Sur l’échelle qualitative à 5 niveaux utilisée par l’organisation, le Bénin fait partie des pays dont la situation en matière de liberté de la presse est plutôt considérée comme « problématique ». Cette qualification est bien sûr à relativiser - les Etats Unis s’en tirent avec le même attribut. Mais peu importe, lorsqu’on part du constat dressé par l’organisation, on peut apprécier l’état de la liberté de la presse à travers une grille d'analyse en trois points.
La première concerne le cadre législatif. Le Bénin dispose bien d'un arsenal législatif qui régit à la fois la libre expression dans le cadre des activités de l’information et de la communication et les conditions d’exercice de cette activité. Ce cadre est défini par la loi n° 2015-07 du 20 mars 2015 portant code de l’information et de la communication et la loi n° 2017-20 portant code du numérique.
Mais certaines dispositions du code numérique dans son application ouvriraient la voie à des dérives. L’article 550 « Harcèlement par le biais d’une communication électronique » et d’autres dispositions dans leur interprétation seraient ainsi à l’origine d’arrestations et de détention de plusieurs journalistes. Dans une publication de 2021, RSF se joignait à une tribune signée par plusieurs titres de la presse du pays pour appeler à une réforme de ce code.
Le deuxième point de cette grille d’analyse concerne la configuration politico-médiatique de l’environnement de la presse au Bénin et qu’on retrouve également dans plusieurs autres pays d’Afrique. Cette configuration distingue deux presses. Une presse consensuelle avec le pouvoir et qui en contrepartie bénéficie de ses faveurs, et une presse jouant la neutralité, mais plus exposée lorsque ses publications vont à l’encontre des positions ou des personnalités du pouvoir.
En troisième point, on note, que ce soit au Bénin ou un peu partout sur le continent africain une presse avec des moyens très limités fonctionnant sur un modèle économique marqué par un déséquilibre entre les revenus très faibles et essentiellement publicitaires et des charges élevées.
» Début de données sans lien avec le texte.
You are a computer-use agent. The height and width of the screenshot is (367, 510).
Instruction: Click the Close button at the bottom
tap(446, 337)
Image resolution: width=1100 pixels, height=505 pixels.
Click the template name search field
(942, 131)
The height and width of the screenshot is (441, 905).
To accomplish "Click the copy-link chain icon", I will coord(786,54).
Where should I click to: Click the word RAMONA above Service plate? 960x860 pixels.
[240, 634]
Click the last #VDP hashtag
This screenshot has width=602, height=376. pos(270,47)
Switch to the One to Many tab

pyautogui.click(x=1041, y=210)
Cette situation contribue d’ailleurs à la bipolarisation observée (presse favorable au pouvoir versus presse favorable à l’opposition). Autrement dit, il faut rouler avec le pouvoir en place pour espérer de quoi "faire tourner la boutique" ou alors se faire neutre ou porte-parole de l’opposition avec le risque de s’attirer les foudres du pouvoir.
Dans ce contexte rapidement décrit, la presse numérique est devenue le modèle de compromis aujourd’hui. Il nécessite peu de moyens et moins de contraintes logistiques. Dans les régimes ou la parole du pouvoir en place est la seule considérée comme vraie et où la contradiction n’a pas sa place, encore moins les critiques, seule l’information via les sources numériques parvient encore à résister aux tentatives de conditionnement populaire. Il est en effet plus facile pour les régimes répressifs de s’en prendre aux infrastructures (locaux, matériel et autres) et aux journalises opérant localement que d’empêcher une information de circuler sur des plateformes web d'où qu'elle provienne. C’est le principe de l’excès de la loi qui finit par donner lieu à des comportements de contournement encore plus importants, ou dit autrement l’excès dans la répression finit par devenir contre-productif pour les régimes qui y ont recours.
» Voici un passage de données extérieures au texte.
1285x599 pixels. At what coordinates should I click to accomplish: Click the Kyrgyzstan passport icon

Rappelons cependant que la profession doit également prendre sa part de responsabilité à l’heure où il devient de moins en moins évident de distinguer la vraie information de la fausse information communément appelée « fake news », un phénomène accéléré par les réseaux et les plateformes d’informations en ligne. Multiplier de vigilance, mieux se former, collaborer en réseaux de professionnels, etc. sont quelques pistes parmi tant d’autres pour maintenir le degré de professionnalisme à un niveau acceptable et tenir son rôle de quatrième pouvoir.
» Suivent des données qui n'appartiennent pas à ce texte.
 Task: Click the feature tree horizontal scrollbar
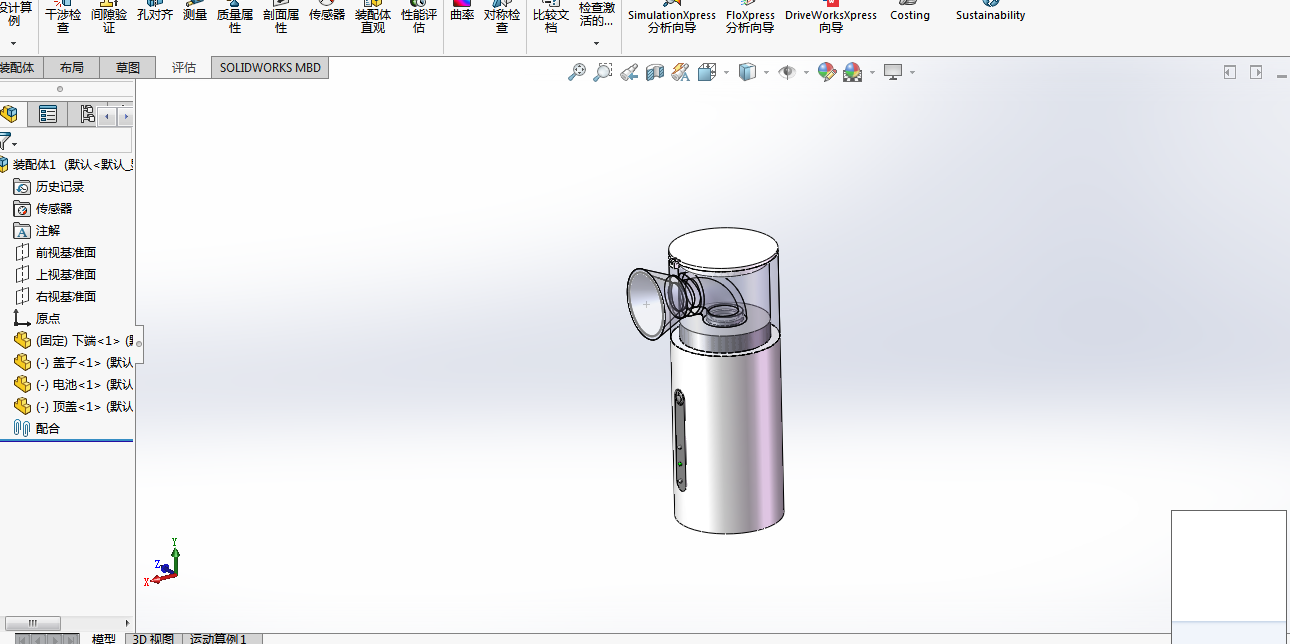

Dans un monde de plus en plus complexe, l’intelligence collective, la liberté d’opinion et la liberté d’expression doivent être utilisés comme outil de progrès collectif à l’échelle de la Nation car la pensée unique fait fuir les talents, favorise la médiocrité et finit par créer un désert de compétence qui fait reculer pendant que les autres avancent.